■ TASK ■
Reproduce every one of the entries below word for word, with no line changed.

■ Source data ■

• • • • • • •

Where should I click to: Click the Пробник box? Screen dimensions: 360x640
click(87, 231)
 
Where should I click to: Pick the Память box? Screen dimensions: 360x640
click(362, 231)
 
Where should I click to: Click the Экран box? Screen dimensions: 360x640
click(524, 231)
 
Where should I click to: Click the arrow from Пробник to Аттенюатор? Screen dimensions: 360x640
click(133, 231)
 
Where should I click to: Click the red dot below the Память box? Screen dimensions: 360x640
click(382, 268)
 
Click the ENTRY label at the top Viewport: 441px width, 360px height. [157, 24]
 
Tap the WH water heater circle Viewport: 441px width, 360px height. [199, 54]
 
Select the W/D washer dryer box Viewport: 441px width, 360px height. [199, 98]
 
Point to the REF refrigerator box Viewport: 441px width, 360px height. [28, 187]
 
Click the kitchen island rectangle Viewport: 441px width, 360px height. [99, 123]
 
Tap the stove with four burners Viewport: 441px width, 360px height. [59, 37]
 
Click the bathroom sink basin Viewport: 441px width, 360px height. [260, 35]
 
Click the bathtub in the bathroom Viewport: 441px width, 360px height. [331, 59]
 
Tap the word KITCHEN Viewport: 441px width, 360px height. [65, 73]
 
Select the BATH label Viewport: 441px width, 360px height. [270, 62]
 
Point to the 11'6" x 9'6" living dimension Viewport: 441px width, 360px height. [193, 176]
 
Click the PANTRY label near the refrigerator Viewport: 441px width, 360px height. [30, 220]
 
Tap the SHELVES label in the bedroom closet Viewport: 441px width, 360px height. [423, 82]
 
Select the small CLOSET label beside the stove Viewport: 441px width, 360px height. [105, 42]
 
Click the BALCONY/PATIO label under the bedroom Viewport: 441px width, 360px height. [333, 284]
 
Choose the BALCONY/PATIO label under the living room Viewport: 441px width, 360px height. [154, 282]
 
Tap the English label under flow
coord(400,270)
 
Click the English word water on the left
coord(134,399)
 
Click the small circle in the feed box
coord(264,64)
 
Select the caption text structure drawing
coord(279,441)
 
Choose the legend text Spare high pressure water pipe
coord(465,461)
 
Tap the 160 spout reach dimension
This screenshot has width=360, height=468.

• • • • • • •

■ EXPECTED ANSWER ■
Where should I click to: Click the Пробник box? Screen dimensions: 360x640
click(87, 231)
 
Where should I click to: Pick the Память box? Screen dimensions: 360x640
click(362, 231)
 
Where should I click to: Click the Экран box? Screen dimensions: 360x640
click(524, 231)
 
Where should I click to: Click the arrow from Пробник to Аттенюатор? Screen dimensions: 360x640
click(133, 231)
 
Where should I click to: Click the red dot below the Память box? Screen dimensions: 360x640
click(382, 268)
 
Click the ENTRY label at the top Viewport: 441px width, 360px height. [157, 24]
 
Tap the WH water heater circle Viewport: 441px width, 360px height. [199, 54]
 
Select the W/D washer dryer box Viewport: 441px width, 360px height. [199, 98]
 
Point to the REF refrigerator box Viewport: 441px width, 360px height. [28, 187]
 
Click the kitchen island rectangle Viewport: 441px width, 360px height. [99, 123]
 
Tap the stove with four burners Viewport: 441px width, 360px height. [59, 37]
 
Click the bathroom sink basin Viewport: 441px width, 360px height. [260, 35]
 
Click the bathtub in the bathroom Viewport: 441px width, 360px height. [331, 59]
 
Tap the word KITCHEN Viewport: 441px width, 360px height. [65, 73]
 
Select the BATH label Viewport: 441px width, 360px height. [270, 62]
 
Point to the 11'6" x 9'6" living dimension Viewport: 441px width, 360px height. [193, 176]
 
Click the PANTRY label near the refrigerator Viewport: 441px width, 360px height. [30, 220]
 
Tap the SHELVES label in the bedroom closet Viewport: 441px width, 360px height. [423, 82]
 
Select the small CLOSET label beside the stove Viewport: 441px width, 360px height. [105, 42]
 
Click the BALCONY/PATIO label under the bedroom Viewport: 441px width, 360px height. [333, 284]
 
Choose the BALCONY/PATIO label under the living room Viewport: 441px width, 360px height. [154, 282]
 
Tap the English label under flow
coord(400,270)
 
Click the English word water on the left
coord(134,399)
 
Click the small circle in the feed box
coord(264,64)
 
Select the caption text structure drawing
coord(279,441)
 
Choose the legend text Spare high pressure water pipe
coord(465,461)
 
Tap the 160 spout reach dimension
This screenshot has width=360, height=468.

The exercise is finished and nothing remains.